■ **WHAT YOU SHOULD DO**
Starting at the line that contains "Click the tenth histogram bar", copy every line through the end of the records below exactly as written, leaving out pictures.

■ **STORED DATA**
□ □ □

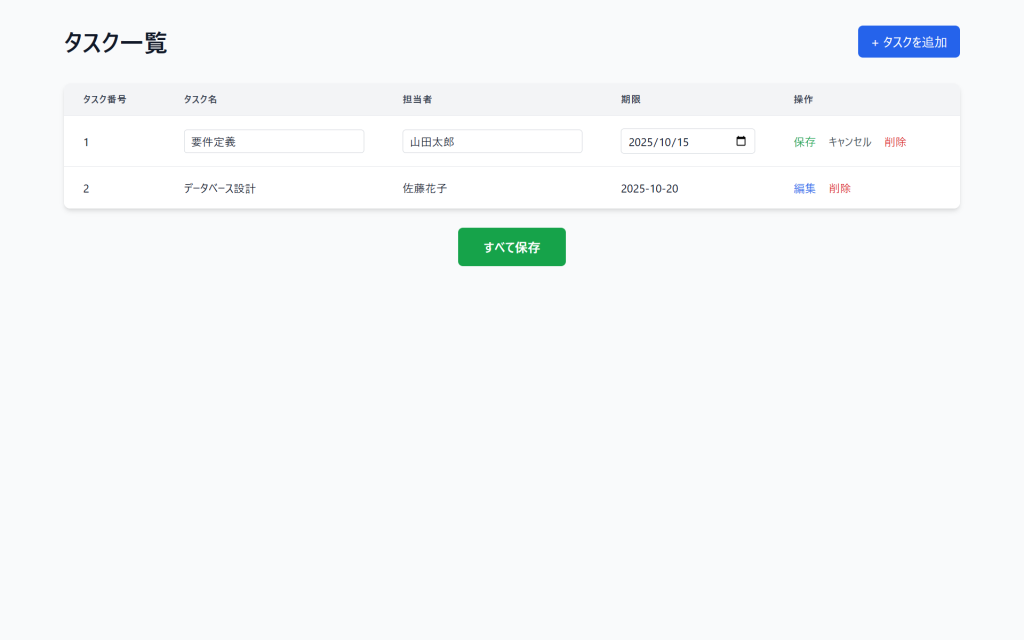
Task: Delete the 要件定義 task via 削除
Action: (895, 142)
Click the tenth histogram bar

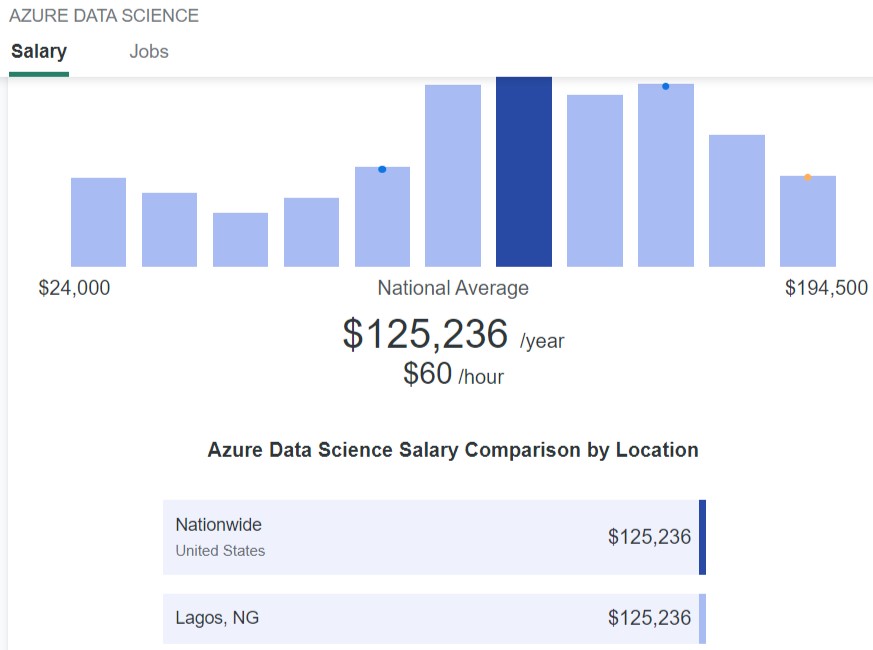coord(737,201)
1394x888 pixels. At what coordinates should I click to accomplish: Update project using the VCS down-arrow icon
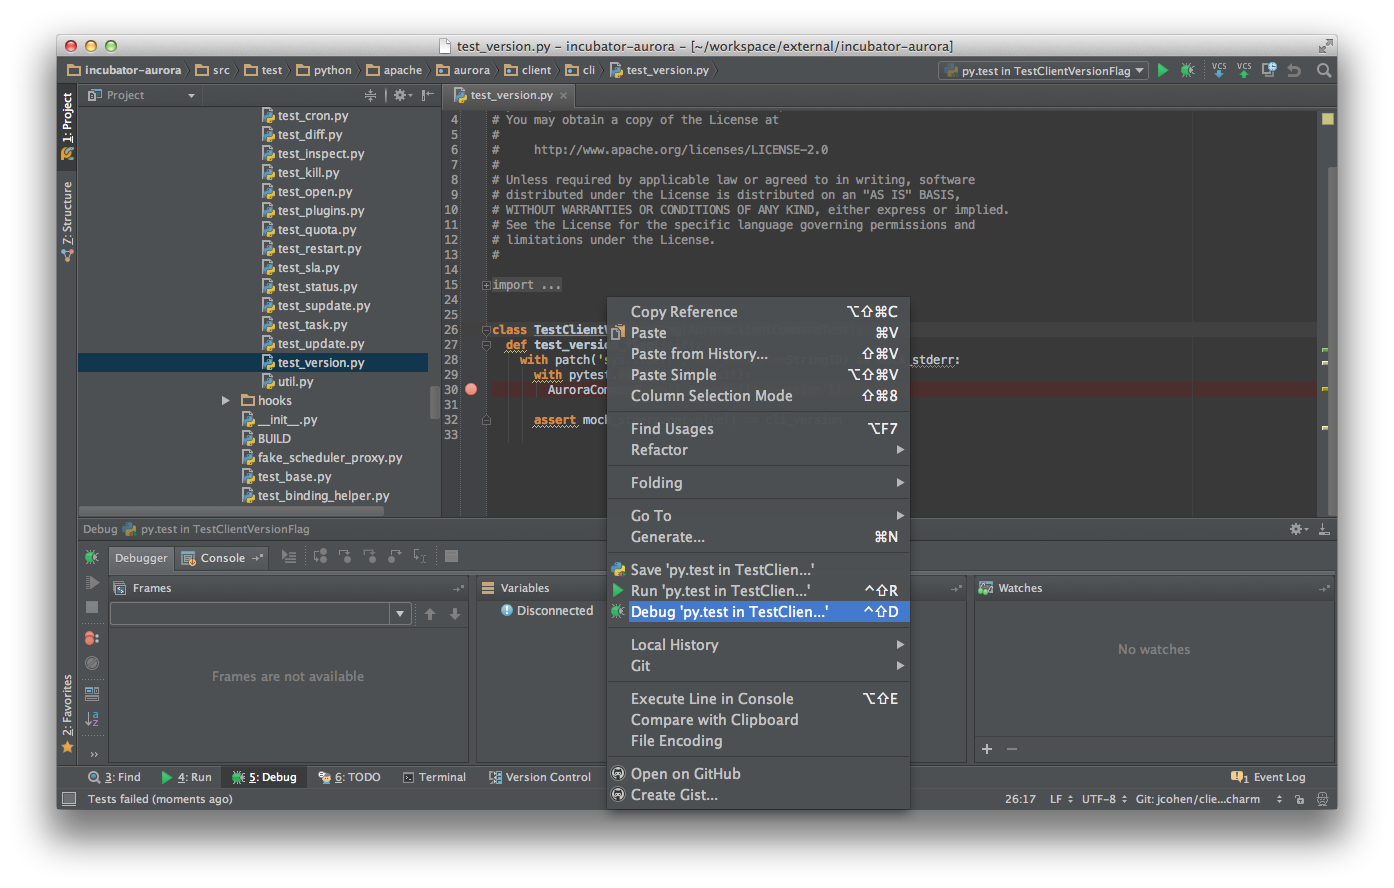1219,70
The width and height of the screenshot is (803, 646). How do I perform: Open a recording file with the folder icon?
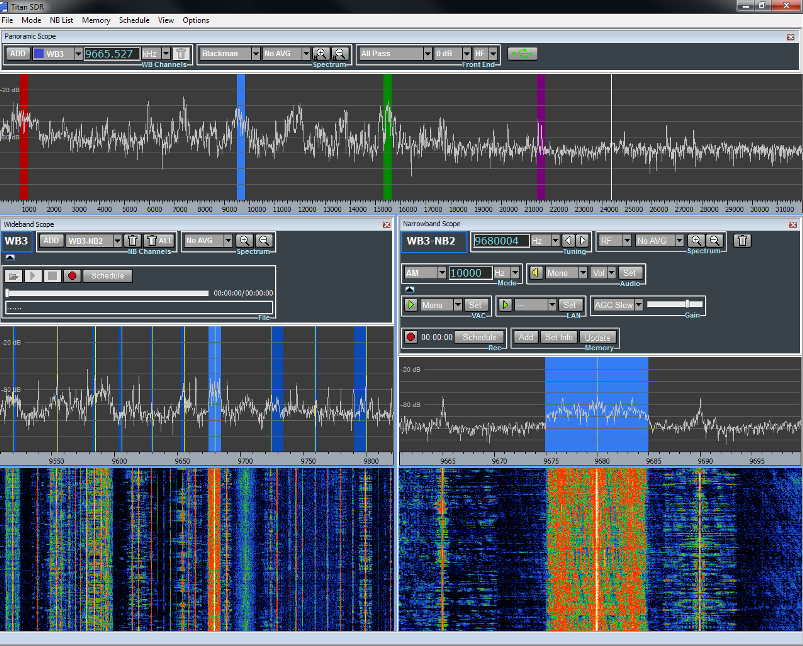pos(14,275)
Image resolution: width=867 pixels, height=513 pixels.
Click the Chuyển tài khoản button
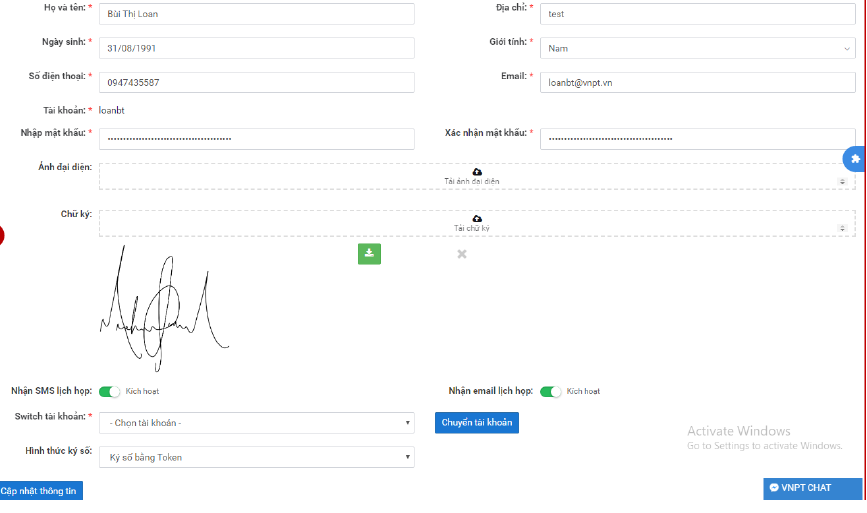477,422
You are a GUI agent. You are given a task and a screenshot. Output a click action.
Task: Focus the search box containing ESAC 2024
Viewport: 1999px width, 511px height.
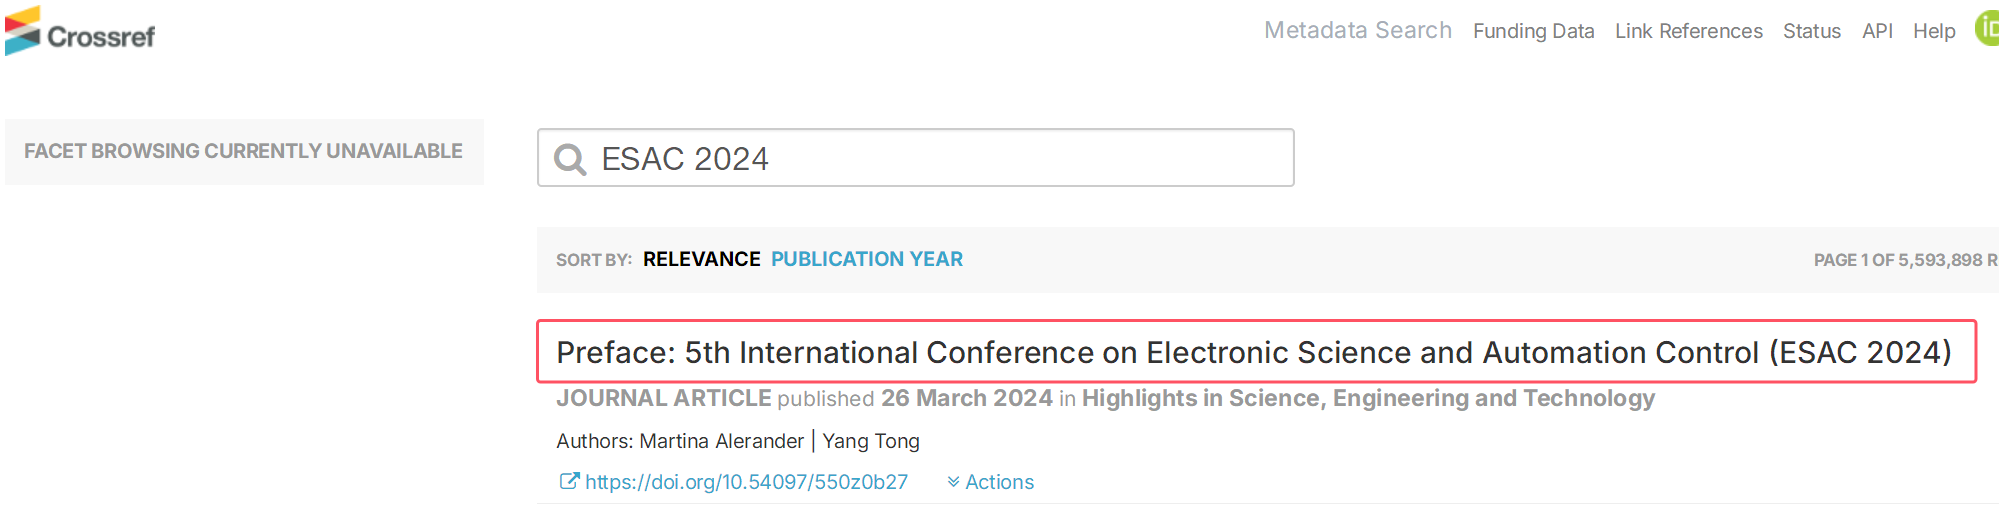[x=930, y=158]
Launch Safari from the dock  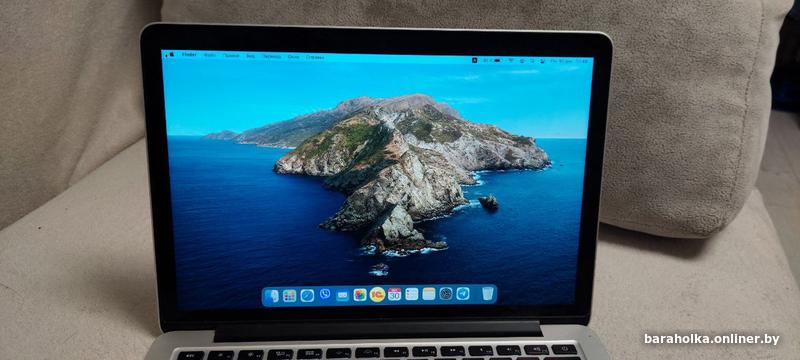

□ □ □

■ **RESPONSE BOX**
Click the tenth histogram bar

coord(737,201)
1394x888 pixels. At what coordinates should I click to accomplish: Update project using the VCS down-arrow icon
1219,70
The width and height of the screenshot is (803, 646). How do I perform: Open a recording file with the folder icon?
pos(14,275)
Image resolution: width=867 pixels, height=513 pixels.
Click the Chuyển tài khoản button
477,422
You are a GUI agent. You are given a task and a screenshot. Output a click action.
Task: Focus the search box containing ESAC 2024
Viewport: 1999px width, 511px height.
[x=930, y=158]
Launch Safari from the dock  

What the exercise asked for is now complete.